The equation of logistic regression is: \[ p(X) = \frac{e^{\beta_0 + \beta_1X_1 + … + \beta_pX_p}}{1 + e^{\beta_0 + \beta_1X_1 + … + \beta_pX_p}} \] a) Estimate the probability that a student who studies for 40 hours and has an undergrad GPA of \(3.5\) gets an A in the class.
According to the question, \(X_1\) is 40 hours and \(X_2\) is \(3.5\) so the probability will be: \[ \hat{p}(X) = \frac{e^{-6 + 0.05X_1 + 1X_2}}{(1 + e^{-6 + 0.05X_1 + 1X_2})} \]

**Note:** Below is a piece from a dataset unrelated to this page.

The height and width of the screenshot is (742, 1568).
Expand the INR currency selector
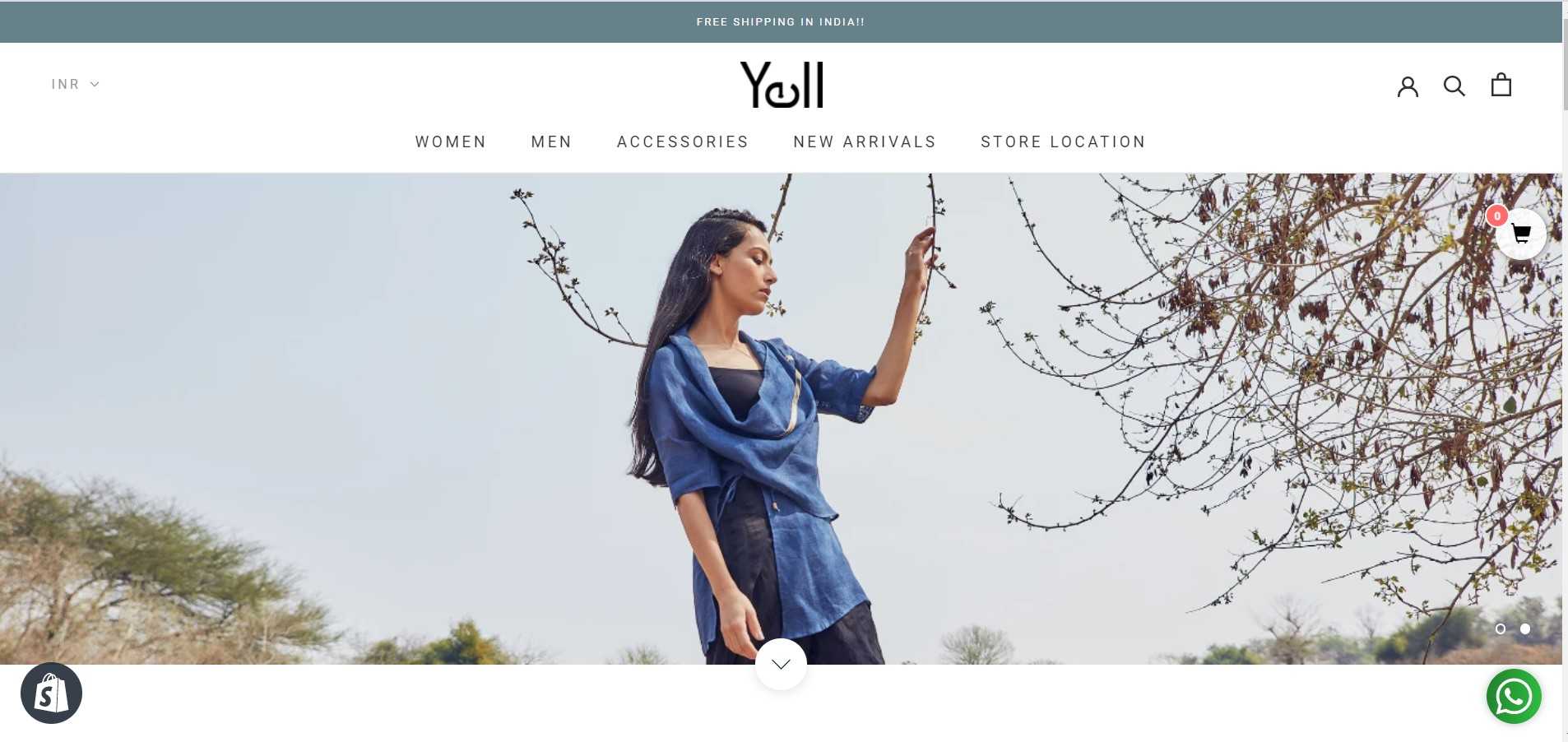point(75,84)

e is an Euler’s number, which is close to 2.7182818284590452353602874713527…. Using exp() in the console, the probability of getting an A will be 0.3775 \[
\hat{p}(X) = \frac{e^{-6 + 0.05*40 + 1*3.5}}{(1 + e^{-6 + 0.05*40 + 1*3.5})} = 0.3775407
\] We also can create a function to compute the probability, the answer is p = 37.8 %.
prob <- function(x1,x2){
stopifnot(is.numeric(x1) & is.numeric(x2))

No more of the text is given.